The talk will present and review archaeological finds and surveys of Little Thetford covering the Stone, Bronze and Iron ages, Roman and Saxon times. The written history of the village, which began in 1007, will also be presented.


There is evidence of human occupation on the 'Little Thetford' island since the late Neolithic Age. A Bronze Age causeway linked the village with nearby Barway; many items from the period have been found in the vicinity of the causeway, some of which indicate pre-Christian worship. A site investigation preceding a village development in 1995 uncovered a Romano-British farm and large tile-kiln; further investigations revealed Pre-Roman settlement. The 10th-century Old English name, lytel Thiutforda, suggests a ford across the nearby River Great Ouse.

An early Anglo-Saxon cemetery, AD 410-1065, uncovered near Little Thetford in ca 1945, was thought to be the lost village of Cratendune. A middle Saxon pendant, AD 601-700, was discovered in a field in Little Thetford in 1952.

The first written evidence that Ely Abbey had inherited the Little Thetford lands was in the 12th century chronicle Liber Eliensis. The will of Ælfwaru (d. 1007), an Anglo-Saxon noblewoman, granted estates in Cambridgeshire and Norfolk, to the Abbey, which included "... that land at Thetford and fisheries around those marshes".

Bob Young and Peter Hoare (Honorary Associate, The University of Sydney) studied geology together as undergraduates in the 1960s. Bob gained his PhD from the Royal School of Mines, University of London in 1972. He then worked in the mineral exploration industry in Europe, the Far East and the Americas until 2009 when he retired. He is now concentrating on the history of Little Thetford (see link to website www.littlethetford.org in links section.)
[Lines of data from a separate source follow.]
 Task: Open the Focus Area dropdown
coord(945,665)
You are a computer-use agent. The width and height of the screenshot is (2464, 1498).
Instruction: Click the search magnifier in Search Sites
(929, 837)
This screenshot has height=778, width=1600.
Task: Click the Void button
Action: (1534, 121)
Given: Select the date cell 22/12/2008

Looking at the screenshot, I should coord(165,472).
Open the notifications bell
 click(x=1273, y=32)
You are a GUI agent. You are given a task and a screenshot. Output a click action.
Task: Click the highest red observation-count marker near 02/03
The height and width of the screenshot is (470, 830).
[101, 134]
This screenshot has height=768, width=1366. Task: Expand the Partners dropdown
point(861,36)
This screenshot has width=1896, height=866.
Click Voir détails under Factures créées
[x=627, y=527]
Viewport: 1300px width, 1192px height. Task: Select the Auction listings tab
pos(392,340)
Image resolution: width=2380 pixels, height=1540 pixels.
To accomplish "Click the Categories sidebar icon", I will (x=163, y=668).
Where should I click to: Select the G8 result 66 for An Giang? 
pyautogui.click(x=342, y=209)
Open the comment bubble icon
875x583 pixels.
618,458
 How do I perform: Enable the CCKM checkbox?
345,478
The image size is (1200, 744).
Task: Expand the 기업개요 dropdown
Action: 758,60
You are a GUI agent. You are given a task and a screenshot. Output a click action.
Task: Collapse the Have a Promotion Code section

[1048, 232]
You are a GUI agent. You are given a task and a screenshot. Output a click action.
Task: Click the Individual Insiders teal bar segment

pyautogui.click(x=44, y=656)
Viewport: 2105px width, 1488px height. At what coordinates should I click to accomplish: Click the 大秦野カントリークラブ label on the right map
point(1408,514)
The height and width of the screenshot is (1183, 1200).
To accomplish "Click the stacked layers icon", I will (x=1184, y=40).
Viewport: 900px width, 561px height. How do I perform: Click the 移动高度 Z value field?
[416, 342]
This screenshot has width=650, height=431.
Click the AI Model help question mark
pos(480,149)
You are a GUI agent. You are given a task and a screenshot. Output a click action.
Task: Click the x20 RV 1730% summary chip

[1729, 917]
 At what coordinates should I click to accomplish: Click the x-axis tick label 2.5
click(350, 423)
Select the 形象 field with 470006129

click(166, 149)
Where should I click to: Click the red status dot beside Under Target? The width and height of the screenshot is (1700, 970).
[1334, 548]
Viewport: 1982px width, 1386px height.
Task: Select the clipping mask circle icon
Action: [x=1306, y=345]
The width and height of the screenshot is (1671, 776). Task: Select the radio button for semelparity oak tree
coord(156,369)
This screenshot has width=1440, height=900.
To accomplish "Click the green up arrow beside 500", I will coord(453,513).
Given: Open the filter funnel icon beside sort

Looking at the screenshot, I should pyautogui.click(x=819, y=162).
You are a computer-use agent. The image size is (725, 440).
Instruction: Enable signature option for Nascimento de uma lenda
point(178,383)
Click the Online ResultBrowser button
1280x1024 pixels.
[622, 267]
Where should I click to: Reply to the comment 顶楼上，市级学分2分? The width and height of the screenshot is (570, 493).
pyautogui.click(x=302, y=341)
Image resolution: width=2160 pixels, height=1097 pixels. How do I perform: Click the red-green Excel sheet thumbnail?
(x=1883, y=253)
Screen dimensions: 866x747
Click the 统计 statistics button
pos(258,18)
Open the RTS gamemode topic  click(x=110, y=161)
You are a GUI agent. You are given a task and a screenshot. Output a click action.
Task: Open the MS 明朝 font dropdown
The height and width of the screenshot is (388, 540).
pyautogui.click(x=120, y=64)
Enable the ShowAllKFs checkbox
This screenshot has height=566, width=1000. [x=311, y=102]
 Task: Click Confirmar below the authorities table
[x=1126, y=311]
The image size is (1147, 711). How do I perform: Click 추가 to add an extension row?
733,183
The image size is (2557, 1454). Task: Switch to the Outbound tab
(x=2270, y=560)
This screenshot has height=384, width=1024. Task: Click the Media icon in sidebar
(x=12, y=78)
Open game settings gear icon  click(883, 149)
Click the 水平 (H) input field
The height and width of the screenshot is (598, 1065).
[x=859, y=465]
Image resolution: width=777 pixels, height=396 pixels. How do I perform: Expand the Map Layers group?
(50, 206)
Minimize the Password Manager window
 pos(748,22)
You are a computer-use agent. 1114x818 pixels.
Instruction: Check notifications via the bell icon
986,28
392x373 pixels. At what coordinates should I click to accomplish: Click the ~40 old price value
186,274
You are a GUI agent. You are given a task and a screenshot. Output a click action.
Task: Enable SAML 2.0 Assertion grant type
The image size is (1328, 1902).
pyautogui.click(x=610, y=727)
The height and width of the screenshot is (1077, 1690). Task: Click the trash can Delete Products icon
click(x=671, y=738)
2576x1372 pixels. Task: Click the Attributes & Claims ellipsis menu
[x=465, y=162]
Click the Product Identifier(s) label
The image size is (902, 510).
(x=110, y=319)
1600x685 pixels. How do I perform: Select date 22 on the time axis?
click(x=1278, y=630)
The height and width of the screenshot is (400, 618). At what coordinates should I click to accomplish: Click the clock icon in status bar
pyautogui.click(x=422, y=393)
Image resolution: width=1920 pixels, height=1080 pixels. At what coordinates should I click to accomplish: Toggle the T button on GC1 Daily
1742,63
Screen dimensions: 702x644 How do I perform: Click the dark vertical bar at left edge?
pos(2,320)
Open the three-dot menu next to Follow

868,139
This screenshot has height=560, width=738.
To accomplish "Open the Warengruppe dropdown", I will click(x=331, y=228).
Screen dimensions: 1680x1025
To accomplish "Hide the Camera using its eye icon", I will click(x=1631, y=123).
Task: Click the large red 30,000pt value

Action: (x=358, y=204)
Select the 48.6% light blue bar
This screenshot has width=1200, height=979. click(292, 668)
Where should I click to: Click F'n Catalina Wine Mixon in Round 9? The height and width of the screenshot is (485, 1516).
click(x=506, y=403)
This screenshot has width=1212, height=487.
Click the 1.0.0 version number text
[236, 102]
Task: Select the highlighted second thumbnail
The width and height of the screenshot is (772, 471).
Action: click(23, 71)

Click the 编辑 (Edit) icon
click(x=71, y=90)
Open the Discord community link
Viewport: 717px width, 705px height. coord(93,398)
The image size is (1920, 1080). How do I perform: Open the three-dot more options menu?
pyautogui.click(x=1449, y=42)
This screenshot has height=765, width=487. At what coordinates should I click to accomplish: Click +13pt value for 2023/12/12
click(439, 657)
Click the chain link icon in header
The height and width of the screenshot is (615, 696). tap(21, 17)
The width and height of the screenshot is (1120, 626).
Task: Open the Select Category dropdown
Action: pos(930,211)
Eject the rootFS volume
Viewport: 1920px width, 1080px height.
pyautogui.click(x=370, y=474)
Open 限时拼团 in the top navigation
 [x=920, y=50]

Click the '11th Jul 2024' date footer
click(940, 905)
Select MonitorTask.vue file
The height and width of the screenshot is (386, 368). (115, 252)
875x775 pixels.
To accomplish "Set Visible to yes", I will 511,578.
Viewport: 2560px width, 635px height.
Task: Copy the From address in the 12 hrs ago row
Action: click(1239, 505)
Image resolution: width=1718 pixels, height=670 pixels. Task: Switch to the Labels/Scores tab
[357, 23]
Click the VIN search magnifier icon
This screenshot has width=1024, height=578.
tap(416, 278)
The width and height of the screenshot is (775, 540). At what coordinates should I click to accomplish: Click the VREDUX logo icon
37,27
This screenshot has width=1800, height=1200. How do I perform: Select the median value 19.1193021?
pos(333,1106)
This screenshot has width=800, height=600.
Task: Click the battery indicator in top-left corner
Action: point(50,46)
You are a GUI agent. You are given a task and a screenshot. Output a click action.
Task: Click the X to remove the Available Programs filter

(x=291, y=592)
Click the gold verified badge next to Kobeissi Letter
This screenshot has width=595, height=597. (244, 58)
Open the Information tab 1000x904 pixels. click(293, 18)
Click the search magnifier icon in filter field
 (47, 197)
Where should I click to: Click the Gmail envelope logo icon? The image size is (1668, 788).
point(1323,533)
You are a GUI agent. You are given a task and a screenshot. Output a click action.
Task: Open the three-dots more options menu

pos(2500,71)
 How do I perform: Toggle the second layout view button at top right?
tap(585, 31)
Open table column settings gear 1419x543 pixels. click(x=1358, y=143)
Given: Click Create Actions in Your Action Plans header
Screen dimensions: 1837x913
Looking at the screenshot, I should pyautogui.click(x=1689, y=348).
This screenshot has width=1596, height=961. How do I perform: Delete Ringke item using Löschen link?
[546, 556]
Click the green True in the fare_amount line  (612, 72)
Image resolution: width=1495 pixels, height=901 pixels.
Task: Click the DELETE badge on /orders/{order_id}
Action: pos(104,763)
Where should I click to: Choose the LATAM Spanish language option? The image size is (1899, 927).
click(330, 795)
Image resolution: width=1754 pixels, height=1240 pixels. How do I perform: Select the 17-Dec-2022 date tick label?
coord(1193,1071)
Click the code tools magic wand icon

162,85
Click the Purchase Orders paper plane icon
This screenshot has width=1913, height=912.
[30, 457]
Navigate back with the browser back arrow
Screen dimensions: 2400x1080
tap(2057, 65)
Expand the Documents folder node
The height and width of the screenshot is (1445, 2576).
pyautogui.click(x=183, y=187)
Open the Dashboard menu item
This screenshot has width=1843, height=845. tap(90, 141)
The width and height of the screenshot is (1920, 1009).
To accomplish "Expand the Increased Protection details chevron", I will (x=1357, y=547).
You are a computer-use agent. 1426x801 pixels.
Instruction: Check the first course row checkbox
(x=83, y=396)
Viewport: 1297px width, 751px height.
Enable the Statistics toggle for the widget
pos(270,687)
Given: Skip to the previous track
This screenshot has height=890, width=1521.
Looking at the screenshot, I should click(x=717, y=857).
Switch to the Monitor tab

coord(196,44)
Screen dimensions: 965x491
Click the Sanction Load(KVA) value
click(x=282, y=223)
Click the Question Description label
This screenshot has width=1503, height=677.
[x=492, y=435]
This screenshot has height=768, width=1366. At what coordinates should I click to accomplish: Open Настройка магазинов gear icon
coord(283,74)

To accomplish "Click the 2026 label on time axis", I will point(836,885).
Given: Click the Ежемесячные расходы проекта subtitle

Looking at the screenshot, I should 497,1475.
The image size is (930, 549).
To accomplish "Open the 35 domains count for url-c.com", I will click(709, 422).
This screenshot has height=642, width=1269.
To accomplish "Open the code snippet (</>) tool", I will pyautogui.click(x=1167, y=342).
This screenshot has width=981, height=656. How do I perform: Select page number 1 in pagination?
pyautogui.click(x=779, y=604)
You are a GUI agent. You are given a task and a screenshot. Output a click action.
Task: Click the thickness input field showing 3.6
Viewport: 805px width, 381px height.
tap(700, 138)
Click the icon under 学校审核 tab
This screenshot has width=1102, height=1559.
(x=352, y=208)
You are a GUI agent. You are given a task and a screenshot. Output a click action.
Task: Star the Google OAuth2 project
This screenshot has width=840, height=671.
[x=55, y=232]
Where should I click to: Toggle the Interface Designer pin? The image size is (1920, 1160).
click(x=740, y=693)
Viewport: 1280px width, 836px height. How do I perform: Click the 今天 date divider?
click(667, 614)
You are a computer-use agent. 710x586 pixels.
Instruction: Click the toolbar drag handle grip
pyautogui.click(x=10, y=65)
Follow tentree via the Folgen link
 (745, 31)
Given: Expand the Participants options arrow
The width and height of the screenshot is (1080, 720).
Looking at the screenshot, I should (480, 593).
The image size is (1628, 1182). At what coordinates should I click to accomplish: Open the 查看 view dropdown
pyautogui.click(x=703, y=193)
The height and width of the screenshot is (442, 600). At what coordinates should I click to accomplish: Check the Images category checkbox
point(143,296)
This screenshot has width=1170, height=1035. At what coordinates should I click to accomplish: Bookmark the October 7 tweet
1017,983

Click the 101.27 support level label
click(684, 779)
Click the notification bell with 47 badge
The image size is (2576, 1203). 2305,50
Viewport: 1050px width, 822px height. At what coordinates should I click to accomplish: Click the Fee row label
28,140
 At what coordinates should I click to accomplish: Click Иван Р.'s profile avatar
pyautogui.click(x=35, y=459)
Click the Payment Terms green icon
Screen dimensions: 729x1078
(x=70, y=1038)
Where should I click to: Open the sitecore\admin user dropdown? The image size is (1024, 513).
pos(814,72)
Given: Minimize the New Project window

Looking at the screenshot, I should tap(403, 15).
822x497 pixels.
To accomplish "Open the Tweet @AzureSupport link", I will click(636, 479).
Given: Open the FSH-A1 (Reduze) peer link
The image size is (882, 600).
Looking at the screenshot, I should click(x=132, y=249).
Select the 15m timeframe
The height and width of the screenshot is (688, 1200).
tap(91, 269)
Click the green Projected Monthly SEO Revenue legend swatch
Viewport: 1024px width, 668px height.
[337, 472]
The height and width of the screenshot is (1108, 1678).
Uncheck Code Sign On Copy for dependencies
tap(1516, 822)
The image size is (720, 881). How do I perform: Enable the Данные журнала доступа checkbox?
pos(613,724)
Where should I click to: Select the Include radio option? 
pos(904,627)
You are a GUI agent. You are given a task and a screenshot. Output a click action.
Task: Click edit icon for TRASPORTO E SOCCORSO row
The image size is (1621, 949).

Peter gained his PhD from TrinityCollege, University of Dublin in 1972. After a brief spell with the British Geological Survey, he spent 27 years lecturing at Anglia Ruskin University before accepting early retirement in 1999 with both hands; he has never looked back! As well as continuing to study the Quaternary geology of East Anglia, he is an Associate Member of the Ancient Human Occupation of Britain group, and has worked on the archaeological excavations at Happisburgh for the past five years. Any spare time is spent researching the geology of ancient walls, the life of a late seventeenth-century Governor of Barbados and attempting to explain the orientation of mediaeval churches.